7.3 Implementation improvements

The current implementation of Fibonacci stretch works well enough, but it also leaves a lot to be desired.

One of the biggest issues is the handling of tempo. Firstly, the built-in tempo detection almost never gives us the correct value, which is why for the examples we've had to pass in tempo values manually. Looking into alternate tempo detection methods could mitigate this. More importantly, however, the current implementation doesn't allow for variable tempo, which is a real problem with tracks that weren't recorded to a metronome. Simply using a dynamic tempo estimate (which librosa.beat.tempo is capable of) would go a long way into improving the quality of the modified tracks.

This implementation of Fibonacci stretch also doesn't work too well when stretch_factor < 0. As with the "Chan Chan" example in Part 6.2, we don't get the results we expect.
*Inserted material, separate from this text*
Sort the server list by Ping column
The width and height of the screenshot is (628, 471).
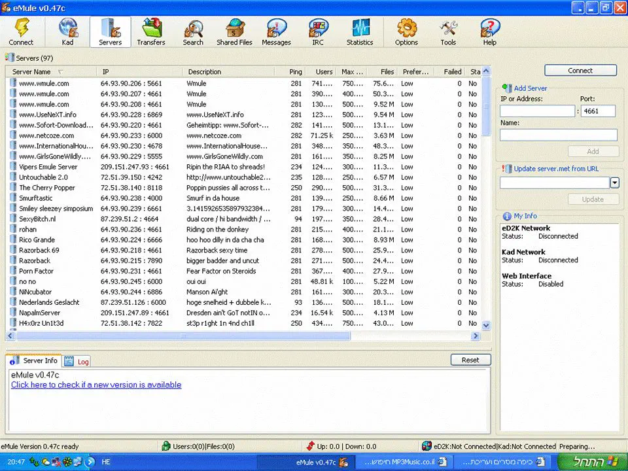coord(296,72)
It might just be a quirk in the step length conversion in euclidean_stretch(), but it's also possible that an adidtional level of subdivision might be needed.
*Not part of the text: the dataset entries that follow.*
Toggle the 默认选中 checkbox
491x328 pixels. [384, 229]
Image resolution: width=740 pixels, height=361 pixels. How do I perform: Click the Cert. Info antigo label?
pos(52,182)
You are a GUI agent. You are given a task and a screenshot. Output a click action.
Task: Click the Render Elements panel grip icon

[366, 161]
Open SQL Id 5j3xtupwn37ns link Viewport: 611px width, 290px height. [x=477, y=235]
We might also want to explore using onset detection to improve the actual time-stretching process. Instead of choosing stretch regions purely based on where they fall in relation to the symbolic rhythm parameters, we could define regions in accordance with the sample indices of detected onsets as well, which could yield more natural sounding output.

7.4 Future directions

There are a ton of avenues to explore further, some of which we've touched upon. For example, some of the most interesting results came from stretching a track so that the performance was converted from one meter to another (e.g. 6/8 to 5/4). Sometimes this occurred as a happy coincidence of Fibonacci stretch, but most of the time we had to pass in custom original_rhythm and target_rhythm parameters. I think it would be worthwhile to explore a version of the stretch method that could convert meter A to meter B without explicitly defining the rhythm patterns.

On a related note, exploring the possibilities of Euclidean rhythms, outside of their relationship to Fibonacci rhythms, could be worthwhile as well. In addition, we could allow each measure to be stretched using different parameters by passing in a list of arguments, each corresponding to a measure or group of measures. This would allow for more flexibility and creative freedom when using Fibonacci stretch.
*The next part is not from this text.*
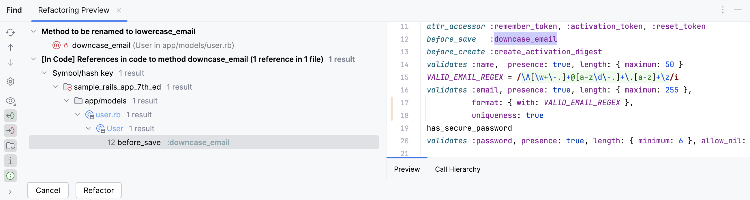Toggle the eye preview icon
Viewport: 750px width, 200px height.
10,101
Finally, I could see this stretch method being used in the context of a digital audio workstation (DAW), with both the symbolic meter data for a project and the raw audio signal for a track being modified. If embedded directly into a DAW, this would open up possibilities for rapid experimentation of rhythm in a music production setting.

All in all, I hope this notebook presents an insightful exploration of how the Fibonacci sequence can be applied to sample-level audio manipulation of rhythmic relationships!